The use of directed air to provide anti-torque control had been tested as early as 1945 in the British Cierva W.9. During 1957, a Spanish prototype designed and built by Aerotecnica flew using exhaust gases from the turbine instead of a tail rotor. This model was designated as Aerotecnica AC-14. The Fiat 7005 used a pusher propeller that blew against a cascade of tail vanes at the rear of its fuselage.

Development of the NOTAR system dates back to 1975, when engineers at Hughes Helicopters began concept development work. On December 17, 1981, Hughes flew an OH-6A fitted with NOTAR for the first time. The OH-6A helicopter (serial number 65-12917) was supplied by the U.S. Army for Hughes to develop the NOTAR technology and was the second OH-6 built by Hughes for the U.S. Army. A more heavily modified version of the prototype demonstrator first flew in March 1986 (by which time McDonnell Douglas had acquired Hughes Helicopters). The original prototype last flew in June 1986 and is now at the U.S. Army Aviation Museum in Fort Novosel, Alabama.

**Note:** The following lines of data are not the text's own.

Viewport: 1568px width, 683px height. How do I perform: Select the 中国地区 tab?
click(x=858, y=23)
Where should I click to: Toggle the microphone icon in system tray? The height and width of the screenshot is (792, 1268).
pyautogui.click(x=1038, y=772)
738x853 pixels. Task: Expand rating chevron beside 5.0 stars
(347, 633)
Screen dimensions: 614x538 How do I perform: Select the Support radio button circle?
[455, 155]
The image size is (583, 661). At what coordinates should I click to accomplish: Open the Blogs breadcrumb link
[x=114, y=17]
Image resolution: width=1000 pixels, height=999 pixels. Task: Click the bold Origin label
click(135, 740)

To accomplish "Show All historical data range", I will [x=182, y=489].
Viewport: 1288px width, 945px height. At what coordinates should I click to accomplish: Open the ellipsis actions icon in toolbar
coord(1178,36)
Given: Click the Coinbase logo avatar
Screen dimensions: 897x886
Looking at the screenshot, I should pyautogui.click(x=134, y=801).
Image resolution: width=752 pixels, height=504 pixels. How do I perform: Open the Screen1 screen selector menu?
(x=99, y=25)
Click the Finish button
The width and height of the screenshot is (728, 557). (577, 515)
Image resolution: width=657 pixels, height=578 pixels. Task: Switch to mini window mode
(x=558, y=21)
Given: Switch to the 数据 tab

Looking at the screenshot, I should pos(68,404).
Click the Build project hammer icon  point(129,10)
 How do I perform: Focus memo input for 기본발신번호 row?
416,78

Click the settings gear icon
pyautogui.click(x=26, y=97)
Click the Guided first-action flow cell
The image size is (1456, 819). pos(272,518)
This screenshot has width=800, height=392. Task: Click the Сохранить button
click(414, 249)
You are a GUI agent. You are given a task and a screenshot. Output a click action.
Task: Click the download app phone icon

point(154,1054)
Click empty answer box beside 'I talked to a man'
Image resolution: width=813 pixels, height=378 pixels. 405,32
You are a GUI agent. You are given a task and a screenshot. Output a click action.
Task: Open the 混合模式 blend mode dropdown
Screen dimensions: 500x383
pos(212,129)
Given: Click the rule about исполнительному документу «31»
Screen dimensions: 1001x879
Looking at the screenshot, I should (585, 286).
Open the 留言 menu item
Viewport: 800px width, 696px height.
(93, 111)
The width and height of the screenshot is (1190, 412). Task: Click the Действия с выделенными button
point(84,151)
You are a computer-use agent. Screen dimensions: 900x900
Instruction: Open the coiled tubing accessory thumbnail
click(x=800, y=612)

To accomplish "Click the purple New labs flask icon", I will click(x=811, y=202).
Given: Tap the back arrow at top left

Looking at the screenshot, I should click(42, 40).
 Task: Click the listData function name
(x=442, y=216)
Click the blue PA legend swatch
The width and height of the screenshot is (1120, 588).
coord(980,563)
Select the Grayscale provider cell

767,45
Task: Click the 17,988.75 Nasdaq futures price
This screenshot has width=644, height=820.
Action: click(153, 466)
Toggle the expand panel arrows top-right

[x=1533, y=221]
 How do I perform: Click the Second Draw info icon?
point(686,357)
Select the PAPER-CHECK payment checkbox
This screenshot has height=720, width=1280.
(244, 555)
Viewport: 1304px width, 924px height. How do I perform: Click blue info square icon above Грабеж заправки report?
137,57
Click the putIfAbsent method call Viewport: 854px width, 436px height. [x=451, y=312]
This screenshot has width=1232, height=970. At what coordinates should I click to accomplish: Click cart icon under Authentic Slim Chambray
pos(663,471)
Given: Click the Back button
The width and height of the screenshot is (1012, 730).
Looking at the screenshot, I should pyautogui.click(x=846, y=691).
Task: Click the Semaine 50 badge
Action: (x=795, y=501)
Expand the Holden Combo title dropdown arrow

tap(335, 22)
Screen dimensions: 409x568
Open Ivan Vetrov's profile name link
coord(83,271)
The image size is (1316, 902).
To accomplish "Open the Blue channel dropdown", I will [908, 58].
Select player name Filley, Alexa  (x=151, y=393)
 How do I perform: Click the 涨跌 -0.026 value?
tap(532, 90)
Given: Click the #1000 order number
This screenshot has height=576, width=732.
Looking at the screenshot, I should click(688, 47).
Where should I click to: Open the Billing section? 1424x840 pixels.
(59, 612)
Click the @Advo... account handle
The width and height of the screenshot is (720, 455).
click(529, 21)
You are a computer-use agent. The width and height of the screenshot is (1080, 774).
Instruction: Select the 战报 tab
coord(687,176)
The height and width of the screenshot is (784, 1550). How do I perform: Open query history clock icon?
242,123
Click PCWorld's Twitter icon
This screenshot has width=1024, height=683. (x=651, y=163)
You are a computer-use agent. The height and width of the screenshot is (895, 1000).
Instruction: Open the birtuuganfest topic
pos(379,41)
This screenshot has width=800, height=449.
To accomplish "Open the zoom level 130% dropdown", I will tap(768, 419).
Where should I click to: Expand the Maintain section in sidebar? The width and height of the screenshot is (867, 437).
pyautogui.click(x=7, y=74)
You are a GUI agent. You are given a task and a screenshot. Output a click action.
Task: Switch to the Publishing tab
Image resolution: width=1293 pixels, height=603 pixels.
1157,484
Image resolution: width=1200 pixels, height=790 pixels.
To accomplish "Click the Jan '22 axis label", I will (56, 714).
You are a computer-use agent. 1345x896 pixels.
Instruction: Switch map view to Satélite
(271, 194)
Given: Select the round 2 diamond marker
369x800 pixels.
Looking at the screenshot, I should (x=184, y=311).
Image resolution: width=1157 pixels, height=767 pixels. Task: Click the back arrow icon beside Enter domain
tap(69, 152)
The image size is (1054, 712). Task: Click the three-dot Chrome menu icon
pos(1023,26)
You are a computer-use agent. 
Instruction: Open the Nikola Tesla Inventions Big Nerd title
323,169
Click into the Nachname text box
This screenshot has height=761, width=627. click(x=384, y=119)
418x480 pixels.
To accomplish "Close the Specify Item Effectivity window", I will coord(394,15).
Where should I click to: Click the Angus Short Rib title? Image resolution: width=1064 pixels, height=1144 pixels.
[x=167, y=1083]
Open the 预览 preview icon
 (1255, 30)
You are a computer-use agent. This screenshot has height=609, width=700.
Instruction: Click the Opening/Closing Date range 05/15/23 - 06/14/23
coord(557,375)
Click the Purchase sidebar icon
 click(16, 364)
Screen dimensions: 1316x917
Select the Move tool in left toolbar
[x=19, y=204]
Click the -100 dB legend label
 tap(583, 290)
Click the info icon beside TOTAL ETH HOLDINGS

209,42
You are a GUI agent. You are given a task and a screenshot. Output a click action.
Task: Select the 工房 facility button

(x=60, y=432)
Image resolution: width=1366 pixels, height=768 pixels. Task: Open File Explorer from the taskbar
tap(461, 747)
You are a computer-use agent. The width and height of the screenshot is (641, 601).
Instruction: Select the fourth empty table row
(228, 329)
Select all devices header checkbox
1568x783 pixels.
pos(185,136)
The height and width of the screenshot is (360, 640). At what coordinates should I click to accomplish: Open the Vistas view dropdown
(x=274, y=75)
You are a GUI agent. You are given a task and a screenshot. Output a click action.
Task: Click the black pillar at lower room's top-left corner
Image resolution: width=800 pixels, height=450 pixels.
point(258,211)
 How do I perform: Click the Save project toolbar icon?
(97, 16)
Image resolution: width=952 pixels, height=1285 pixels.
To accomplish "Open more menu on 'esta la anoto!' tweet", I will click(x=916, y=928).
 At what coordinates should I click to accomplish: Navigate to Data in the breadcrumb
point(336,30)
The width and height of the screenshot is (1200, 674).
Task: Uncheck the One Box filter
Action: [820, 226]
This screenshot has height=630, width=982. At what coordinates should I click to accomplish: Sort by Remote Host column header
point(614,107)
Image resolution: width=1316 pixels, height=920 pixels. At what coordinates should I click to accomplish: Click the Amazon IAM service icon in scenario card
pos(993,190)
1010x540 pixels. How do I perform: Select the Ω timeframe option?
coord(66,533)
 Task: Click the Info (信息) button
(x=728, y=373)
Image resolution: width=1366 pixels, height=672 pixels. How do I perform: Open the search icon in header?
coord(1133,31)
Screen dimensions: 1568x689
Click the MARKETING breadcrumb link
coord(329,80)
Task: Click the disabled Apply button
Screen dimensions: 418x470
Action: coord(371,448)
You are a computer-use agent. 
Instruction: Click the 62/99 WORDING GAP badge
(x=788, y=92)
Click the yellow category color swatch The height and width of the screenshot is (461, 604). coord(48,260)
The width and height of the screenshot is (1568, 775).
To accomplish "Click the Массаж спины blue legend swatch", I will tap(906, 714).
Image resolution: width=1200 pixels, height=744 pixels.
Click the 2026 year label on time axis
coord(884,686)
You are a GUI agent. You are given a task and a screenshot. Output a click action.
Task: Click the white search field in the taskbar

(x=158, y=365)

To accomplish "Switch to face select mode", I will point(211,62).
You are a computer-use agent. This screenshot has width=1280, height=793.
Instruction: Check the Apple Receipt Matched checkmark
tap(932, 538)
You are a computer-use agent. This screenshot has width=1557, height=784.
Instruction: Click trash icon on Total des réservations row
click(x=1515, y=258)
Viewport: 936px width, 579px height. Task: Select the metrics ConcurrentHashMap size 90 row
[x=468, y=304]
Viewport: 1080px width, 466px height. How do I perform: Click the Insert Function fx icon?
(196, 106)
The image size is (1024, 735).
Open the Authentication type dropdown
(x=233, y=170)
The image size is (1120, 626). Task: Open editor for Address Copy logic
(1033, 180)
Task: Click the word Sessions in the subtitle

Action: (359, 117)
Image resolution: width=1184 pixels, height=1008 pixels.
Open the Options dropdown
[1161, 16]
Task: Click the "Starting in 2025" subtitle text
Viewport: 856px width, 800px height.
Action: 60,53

A production model NOTAR 520N (N520NT) was later produced and first flew on May 1, 1990. It collided with an Apache AH-64D and crashed on September 27, 1994 while flying as a chase aircraft for the Apache.

==Concept==

Although the concept took over three years to refine, the NOTAR system is simple in theory and works to provide some directional control using the Coandă effect. A variable pitch fan is enclosed in the aft fuselage section immediately forward of the tail boom and driven by the main rotor transmission. This fan forces low pressure air through two slots on the right side of the tailboom, causing the downwash from the main rotor to hug the tail boom, producing lift, and thus a measure of directional control. This is augmented by a direct jet thruster and vertical stabilisers.

Benefits of the NOTAR system include increased safety (the tail rotor being vulnerable), and greatly reduced external noise as tail rotors on helicopters produce much of the aircraft's sound. NOTAR-equipped helicopters are among the quietest helicopters certified by FAA.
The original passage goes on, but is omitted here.